Before the ACA, the individual market was an inhospitable place for people with health conditions. If the ACA is struck down by the Supreme Court, the protections that these individuals have come to rely on will fall away. Furthermore, racial disparities in insurance coverage and health outcomes would worsen. States would lose significant revenue while they are struggling with challenging state budgets due to the pandemic. Hospitals, many of them an economic lifeline for their communities, may have to reduce staff or even close as their uncompensated care costs rise.

After 10 years many may have forgotten what life was like before the ACA, but it’s important to remember the “bad old days” and how far we’ve come.

2 thoughts on “What’s at Stake: The World of Health Insurance for People with Pre-Existing Conditions before the ACA

  1. Thanks for an excellent piece! Here are two small observations:

    1. Many smaller hospitals are losing money already, due to cutbacks in non-COVID care.

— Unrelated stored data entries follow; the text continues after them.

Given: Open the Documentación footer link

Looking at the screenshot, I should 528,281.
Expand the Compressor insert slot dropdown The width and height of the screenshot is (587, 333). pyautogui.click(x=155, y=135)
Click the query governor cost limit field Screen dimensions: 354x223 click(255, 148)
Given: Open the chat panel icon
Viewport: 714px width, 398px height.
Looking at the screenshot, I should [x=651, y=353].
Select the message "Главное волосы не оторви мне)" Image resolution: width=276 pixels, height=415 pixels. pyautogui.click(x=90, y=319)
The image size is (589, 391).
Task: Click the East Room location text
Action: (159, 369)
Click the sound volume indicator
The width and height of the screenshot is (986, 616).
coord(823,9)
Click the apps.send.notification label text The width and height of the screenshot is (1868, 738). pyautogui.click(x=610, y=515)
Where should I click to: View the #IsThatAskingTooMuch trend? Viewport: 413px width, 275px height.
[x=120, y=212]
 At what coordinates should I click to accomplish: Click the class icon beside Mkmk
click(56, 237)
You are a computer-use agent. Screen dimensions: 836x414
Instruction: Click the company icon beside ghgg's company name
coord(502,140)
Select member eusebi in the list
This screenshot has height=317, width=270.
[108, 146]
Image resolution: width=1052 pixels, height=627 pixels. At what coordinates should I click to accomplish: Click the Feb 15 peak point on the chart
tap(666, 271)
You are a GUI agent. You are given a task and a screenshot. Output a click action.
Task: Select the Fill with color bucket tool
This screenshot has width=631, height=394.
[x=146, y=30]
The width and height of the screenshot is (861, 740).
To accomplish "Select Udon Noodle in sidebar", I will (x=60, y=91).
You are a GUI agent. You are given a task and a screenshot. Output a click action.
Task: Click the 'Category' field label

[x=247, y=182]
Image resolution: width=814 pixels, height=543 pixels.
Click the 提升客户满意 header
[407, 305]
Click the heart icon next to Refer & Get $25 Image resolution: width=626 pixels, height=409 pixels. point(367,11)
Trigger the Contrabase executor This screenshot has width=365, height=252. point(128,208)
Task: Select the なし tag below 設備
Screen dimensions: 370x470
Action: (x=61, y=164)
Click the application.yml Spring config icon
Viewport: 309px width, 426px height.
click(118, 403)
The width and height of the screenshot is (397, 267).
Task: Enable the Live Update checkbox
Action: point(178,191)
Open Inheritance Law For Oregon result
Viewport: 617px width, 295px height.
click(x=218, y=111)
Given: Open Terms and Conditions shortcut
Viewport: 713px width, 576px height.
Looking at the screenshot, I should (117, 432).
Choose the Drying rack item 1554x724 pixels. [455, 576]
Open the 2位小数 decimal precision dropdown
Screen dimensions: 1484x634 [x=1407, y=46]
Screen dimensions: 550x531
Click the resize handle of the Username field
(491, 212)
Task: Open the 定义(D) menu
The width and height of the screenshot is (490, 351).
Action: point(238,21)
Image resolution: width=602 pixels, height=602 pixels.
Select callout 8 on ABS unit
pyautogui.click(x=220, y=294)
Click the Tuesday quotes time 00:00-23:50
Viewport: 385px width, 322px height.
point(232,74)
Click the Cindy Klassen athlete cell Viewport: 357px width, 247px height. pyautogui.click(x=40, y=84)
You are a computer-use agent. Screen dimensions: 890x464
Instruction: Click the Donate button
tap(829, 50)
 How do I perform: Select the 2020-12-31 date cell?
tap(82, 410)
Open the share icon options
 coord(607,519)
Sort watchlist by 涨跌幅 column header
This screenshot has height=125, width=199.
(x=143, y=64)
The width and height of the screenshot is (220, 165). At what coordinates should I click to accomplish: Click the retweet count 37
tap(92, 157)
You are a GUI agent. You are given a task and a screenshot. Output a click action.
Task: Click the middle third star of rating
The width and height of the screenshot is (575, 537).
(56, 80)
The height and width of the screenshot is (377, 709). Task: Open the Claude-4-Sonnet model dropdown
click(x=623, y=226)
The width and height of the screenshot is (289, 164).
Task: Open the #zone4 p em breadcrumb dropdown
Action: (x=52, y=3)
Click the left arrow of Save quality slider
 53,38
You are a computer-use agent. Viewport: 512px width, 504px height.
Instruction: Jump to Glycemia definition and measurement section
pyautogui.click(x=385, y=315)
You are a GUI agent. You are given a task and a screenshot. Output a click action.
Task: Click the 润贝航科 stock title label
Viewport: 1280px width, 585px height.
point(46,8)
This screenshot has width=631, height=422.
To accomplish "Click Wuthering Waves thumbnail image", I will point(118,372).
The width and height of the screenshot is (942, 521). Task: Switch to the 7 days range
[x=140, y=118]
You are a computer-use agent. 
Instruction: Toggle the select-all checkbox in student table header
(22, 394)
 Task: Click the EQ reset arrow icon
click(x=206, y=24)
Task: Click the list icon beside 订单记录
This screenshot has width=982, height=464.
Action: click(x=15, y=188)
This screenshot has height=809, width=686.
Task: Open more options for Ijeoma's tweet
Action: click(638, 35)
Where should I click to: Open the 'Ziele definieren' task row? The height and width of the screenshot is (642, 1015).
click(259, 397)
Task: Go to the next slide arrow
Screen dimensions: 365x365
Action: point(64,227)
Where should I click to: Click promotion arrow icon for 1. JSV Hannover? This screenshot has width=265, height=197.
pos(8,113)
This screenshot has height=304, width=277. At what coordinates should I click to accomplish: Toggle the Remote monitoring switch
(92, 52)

Without the ACA-insured and Medicaid patients, the hospitals will be in even worse financial condition.

    2. The ACA requirement to maintain a three times limit between old and younger insureds has not worked well. In many markets you now have a $300/month premium for a 27 year old and a $900/month premium for a 62 year old. Without large subsidies, neither one of them can afford a policy. It would be better to bring the 62 year old onto Medicare.